Nous avons réalisé que le Chemin, au sens du pèlerinage, est à l’image de notre vie. S’ensuivent des passages pittoresques et bucoliques, des sentiers rocailleux et pentus, des pistes interminables, des voies landaises sablonneuses où l’on s’enfonce…. à l’instar de notre quotidien pétri d’épisodes harmonieux où tout se déroule tranquillement, succédant à des jours de peine, d’inquiétude ou de souffrance. Dans tous les cas, nos bâtons, fidèles serviteurs, facilitaient le déplacement. Nous avons eu la grâce de partir chaque matin pleins d’ardeur et de confiance pour le jour nouveau en dépit de la répétition de l’activité. L’égrenage du chapelet, les cantiques entonnés ensemble, la méditation silencieuse en chemin ou dans les églises visitées, la prière des Heures, la louange ont cadencé notre périple.
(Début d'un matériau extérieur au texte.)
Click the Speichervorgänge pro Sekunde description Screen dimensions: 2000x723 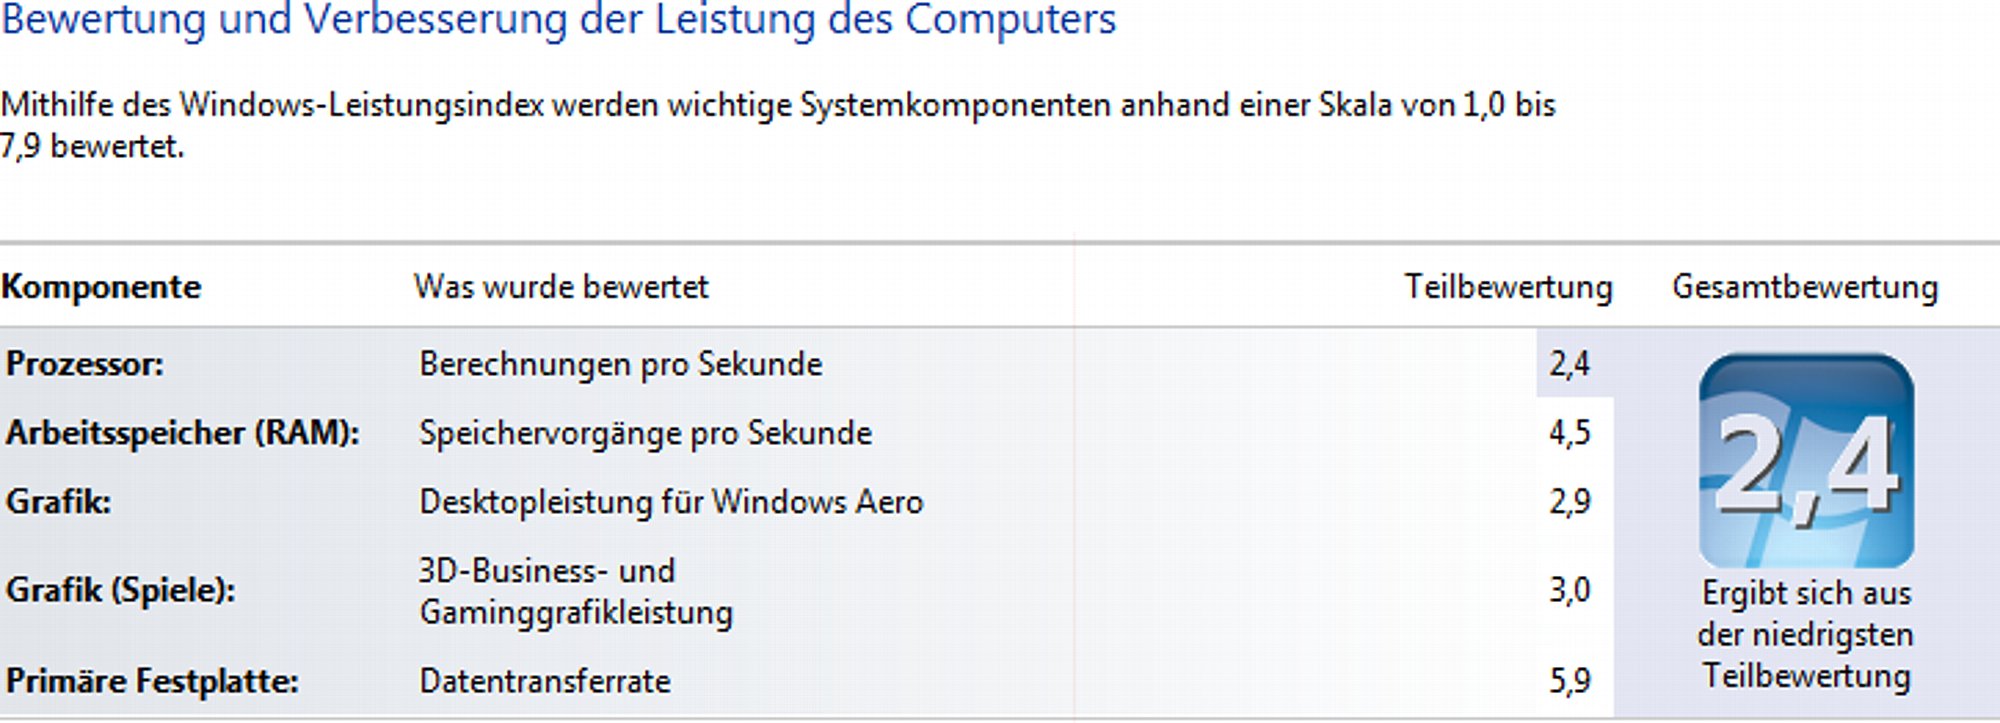click(x=646, y=433)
Désireux de bifurquer vers le Berceau de Saint-Vincent-de-Paul pour incarner notre démarche solidaire avec l’association éponyme, nous avons quitté la voie balisée de Saint-Jacques-de-Compostelle et le GR 36 nord-sud. Quelle ne fut pas la surprise d’y trouver un couple dont le mari diacre, installant une exposition en lien avec le 60° anniversaire du diaconat, qui nous invita à réciter les Vêpres avant d’achever la journée les pieds sous leur table ! D’autres rencontres impromptues, telle celle de Édwige, qui comme nous se rafraîchissait les pieds à un torrent et qui manifesta une réelle joie à la proposition de faire un bout de chemin et de prier une dizaine du Rosaire ensemble. Ou encore Philippe, écrivain, auprès de qui nous nous enquérions de la proximité d’un café, et qui nous invita sans chichis chez lui ; quelques échanges d’ordre alimentaire d’abord, puis plus profonds, et il nous confia sa rupture conjugale après avoir déposé sur la table entre miel et thé un billet qui, évidemment, permit d’offrir un cierge à Lourdes : une tradition de piété populaire plutôt édifiante ! Nous avons également été comblés et reconnaissants par le crochet que des amis bretons – venant de fêter 40 ans de mariage et dont le mari est diacre – ont effectué pour nous rejoindre gaiement avec des ballons de couleur au terme de notre longue marche.
Nous réservions un hébergement un ou deux jours à l’avance, ce qui suffisait pour laisser place à un peu d’imprévu. Nous voulions nous épargner le carcan d’une organisation pesante rigide. Ainsi nous alternions entre logement confortable chez des connaissances ou particuliers accueillant généreusement sur le mode Donativo les pèlerins, dortoirs spartiates dans des haltes jacquaires, ou autres. Cela signifie que, même dans le détail de nos besoins élémentaires d’êtres humains, la vie ne nous appartient pas, et encore moins ce que nous croyons posséder : biens intérieurs et extérieurs, qui souvent nous rassurent plus qu’ils ne servent à la croissance de notre relation à notre prochain.
En bref, le pèlerinage n’a pas été affaire de « pas à pas » mais de « cœur à cœur ». Nous rendons grâce à Dieu d’avoir pu vivre des petits pas éclairés par la Sagesse de son amour immense de Père ! Nous formons le vœu que le chemin d’humilité de sainte Bernadette, la voyante de Lourdes soit le nôtre : « Je ne vous promets pas le bonheur en ce monde mais dans l’autre ».